» **The problem**
Go through the entries below line by line and tally those holding "computer"; write only the tally.

-------- Record set

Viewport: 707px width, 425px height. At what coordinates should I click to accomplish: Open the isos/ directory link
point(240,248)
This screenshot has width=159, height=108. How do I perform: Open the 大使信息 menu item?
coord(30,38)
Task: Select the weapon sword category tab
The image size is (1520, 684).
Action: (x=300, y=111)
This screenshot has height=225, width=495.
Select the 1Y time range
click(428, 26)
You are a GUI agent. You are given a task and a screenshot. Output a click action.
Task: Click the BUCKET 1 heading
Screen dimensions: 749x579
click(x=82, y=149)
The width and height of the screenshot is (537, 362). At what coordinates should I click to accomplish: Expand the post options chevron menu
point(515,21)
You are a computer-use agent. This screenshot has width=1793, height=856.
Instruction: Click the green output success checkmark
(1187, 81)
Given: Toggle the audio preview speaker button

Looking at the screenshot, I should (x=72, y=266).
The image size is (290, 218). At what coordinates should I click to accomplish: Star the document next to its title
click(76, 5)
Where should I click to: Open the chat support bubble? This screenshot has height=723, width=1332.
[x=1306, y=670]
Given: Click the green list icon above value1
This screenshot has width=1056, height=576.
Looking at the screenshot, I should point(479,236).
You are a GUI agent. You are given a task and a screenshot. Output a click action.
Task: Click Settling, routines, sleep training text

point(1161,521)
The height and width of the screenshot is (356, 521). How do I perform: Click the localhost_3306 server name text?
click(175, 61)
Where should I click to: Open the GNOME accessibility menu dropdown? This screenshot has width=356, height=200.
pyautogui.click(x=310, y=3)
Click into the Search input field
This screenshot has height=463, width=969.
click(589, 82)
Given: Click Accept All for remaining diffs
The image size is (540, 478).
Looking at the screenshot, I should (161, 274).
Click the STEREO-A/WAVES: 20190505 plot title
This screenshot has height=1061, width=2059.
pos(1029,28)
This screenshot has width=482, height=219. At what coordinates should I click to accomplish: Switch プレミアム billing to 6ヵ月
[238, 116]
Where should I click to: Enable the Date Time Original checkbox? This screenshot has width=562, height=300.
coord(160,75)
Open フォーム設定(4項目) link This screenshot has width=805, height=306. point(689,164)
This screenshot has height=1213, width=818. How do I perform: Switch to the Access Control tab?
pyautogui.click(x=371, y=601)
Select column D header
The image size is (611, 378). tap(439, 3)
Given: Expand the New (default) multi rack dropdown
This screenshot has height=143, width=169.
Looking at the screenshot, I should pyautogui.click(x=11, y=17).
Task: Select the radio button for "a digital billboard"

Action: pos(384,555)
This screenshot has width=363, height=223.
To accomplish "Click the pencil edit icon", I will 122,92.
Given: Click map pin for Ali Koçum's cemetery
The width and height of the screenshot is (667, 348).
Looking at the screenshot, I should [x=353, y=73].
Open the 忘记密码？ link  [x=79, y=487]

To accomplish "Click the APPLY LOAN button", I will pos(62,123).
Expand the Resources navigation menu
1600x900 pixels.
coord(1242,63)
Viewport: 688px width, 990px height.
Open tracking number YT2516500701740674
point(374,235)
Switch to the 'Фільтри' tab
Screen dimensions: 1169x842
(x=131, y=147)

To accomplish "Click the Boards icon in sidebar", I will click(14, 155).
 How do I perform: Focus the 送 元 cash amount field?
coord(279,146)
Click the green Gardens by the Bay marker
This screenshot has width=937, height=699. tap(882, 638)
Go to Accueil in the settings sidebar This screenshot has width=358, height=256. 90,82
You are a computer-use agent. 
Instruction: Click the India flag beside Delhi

----------------

» **Completed task**
2